The Calvin reorganization had been rumored since the end of last year, along with the now-much-repeated-as-fact speculation that Raf Simons, the former artistic director of Dior, was in line for the job.
Mr. Simons, not surprisingly, did not return emails for comment. He was traveling, and, in any case, he has a noncompete with Dior that extends through the summer.
Whether or not he gets the job, however, the news creates the potential for Calvin Klein, a brand that has largely stepped back from the fashion conversation since its founder sold the company to the current owner PVH in 2003 and retired, to start shaping the industry again. Indeed, it’s not exaggerating to say that if the fashion house picks the right person for the job (and Mr. Simons is a good idea) and supports that person, it could radically redesign New York fashion.
Someone needs to.
After all, since the 1980s advent of the Big Three (Calvin Klein, Ralph Lauren and Donna Karan), the designers that burst onto the international stage and made sportswear a global phenomenon, American fashion has stayed pretty much the same.
As those brands have matured and gradually lost their stranglehold on the national aesthetic, however, whether through retirement (Ms. Karan) or simple repetition, other names have not risen to take their place. The next generation — Marc Jacobs, Narciso Rodriguez, Michael Kors — got distracted by jobs in Europe, and then globalization. The group after that (Proenza Schouler, Rodarte, Altuzarra), though artistically adventurous, is still too small to have much global impact.
But with sales of $8.2 billion in 2015, Calvin Klein could.
That it has not thus far is a function largely of the fact that PVH, which also owns brands such as Tommy Hilfiger, Izod, Warner’s and Speedo, has clearly been more focused on the broad appeal and financial possibilities of the accessible end of the market. Even though Mr. Costa and Mr. Zucchelli were generally applauded for their collections, with Mr. Costa twice winning the CFDA women’s wear designer of the year award and Mr. Zucchelli’s winning men’s wear once, they were siloed and had little impact on the broader Calvin business.

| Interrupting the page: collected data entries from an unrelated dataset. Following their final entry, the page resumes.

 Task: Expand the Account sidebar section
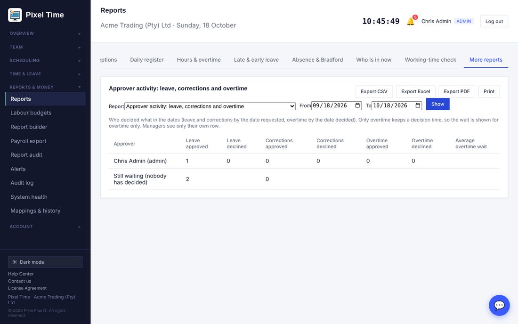[x=45, y=227]
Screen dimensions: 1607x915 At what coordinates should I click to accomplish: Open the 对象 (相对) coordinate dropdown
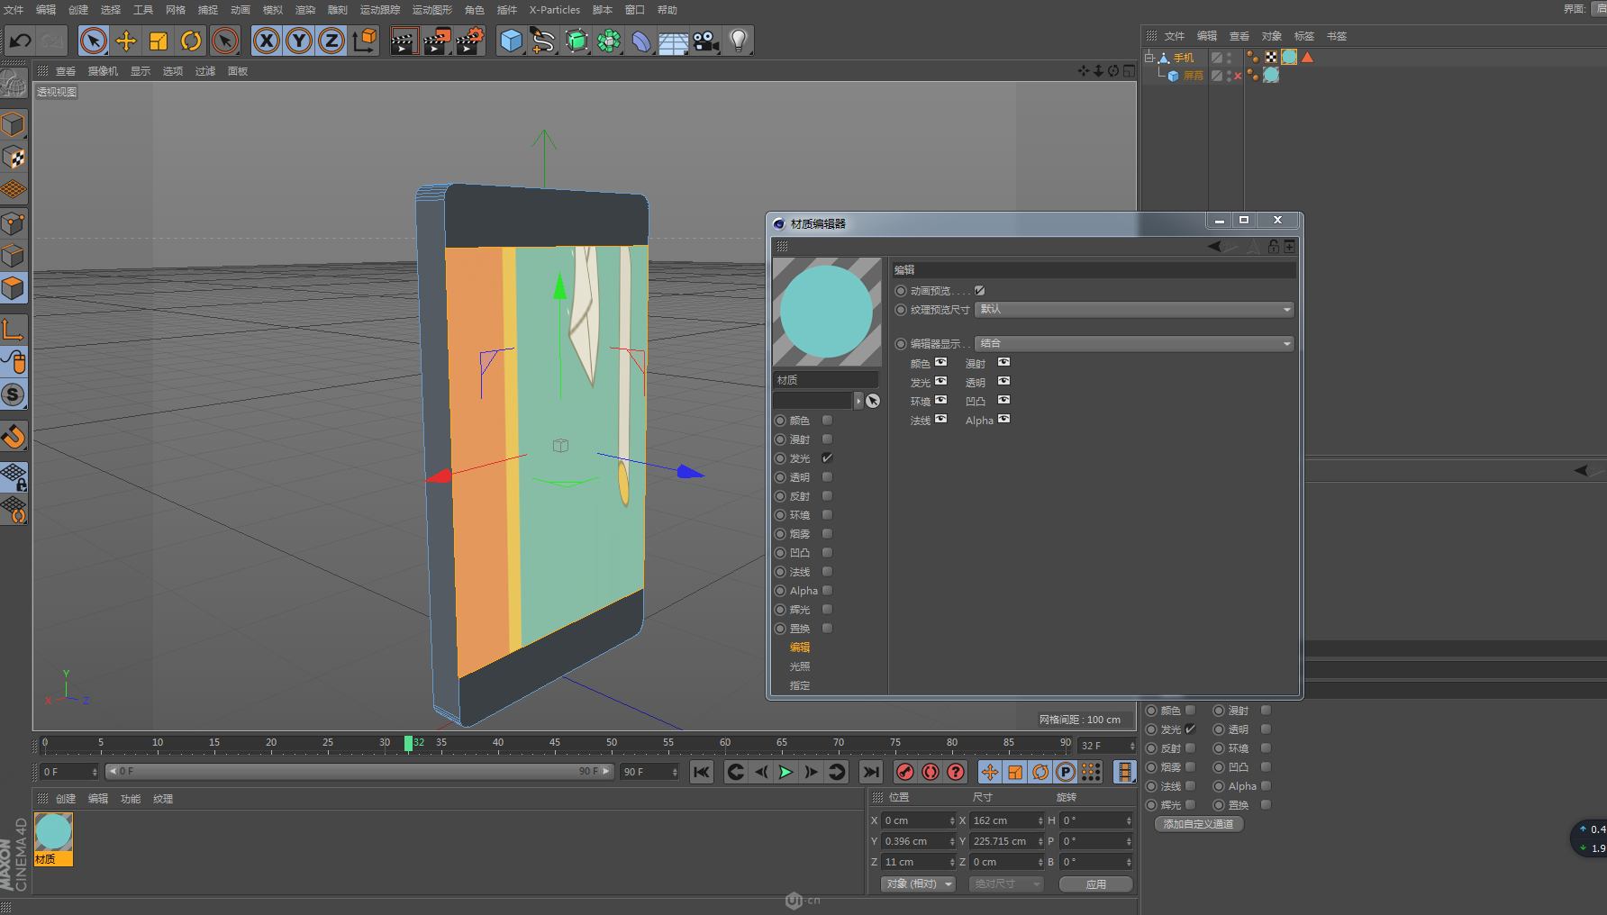[x=918, y=884]
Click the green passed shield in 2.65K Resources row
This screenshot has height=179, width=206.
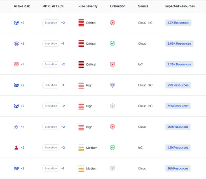click(x=112, y=43)
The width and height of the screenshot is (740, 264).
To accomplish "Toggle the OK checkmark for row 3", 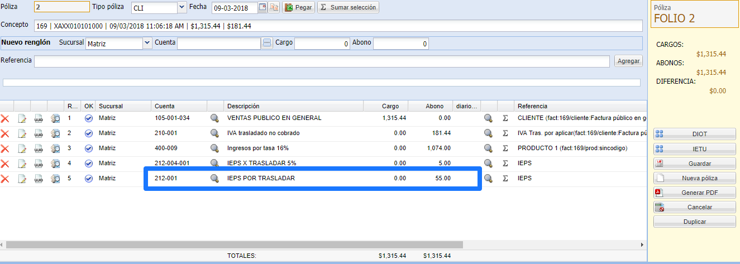I will click(x=89, y=148).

There was the sense that the clothes appeared on the catwalk and were rarely seen again. The red-carpet business — and Mr. Costa usually snagged one to two big names per awards show, the most recent being Saoirse Ronan at the Oscars in a bottle-green sequined slip dress — seemed to have little relation to the more intriguing runway.
Indeed, sales of men’s and women’s collections combined accounted for less than 5 percent of the label’s total business. Three years ago, I did a video interview with Tom Murry, then chief executive, for The Financial Times, and he told me, on camera, that the collection lines were classified as a “marketing expense” on the balance sheet. The better to sell perfume, you know.
Ask anyone what Calvin Klein ads they remembered and odds are they would name the Justin Bieber/Kendall Jenner jeans campaign. Collection? Huh? What’s that?
Opportunity: To fill the hole in New York fashion and make an aesthetic statement strong enough, coherent enough and loud enough to echo not only through the city but also beyond.
If Calvin Klein does so, it will signal a real break not only from the last 12 years, but from anything PVH has done.
It’s probably not an accident that this decision to change the creative structure of the company coincided with the advent of a new chief executive. In 2014, Steve Shiffman, the former president of the brand, took the helm from Mr. Murry. New leadership is a chance for new beginnings, especially if Mr. Shiffman finds a design partner whose ambitions go beyond simply the stated desire to increase global retail sales to $10 billion to making a broader aesthetic statement about how we live now.
For all of our sakes, I hope he does.
In the meantime, the talented Mr. Costa and Mr. Zucchelli are back on the job market. Someone should snap them up soon.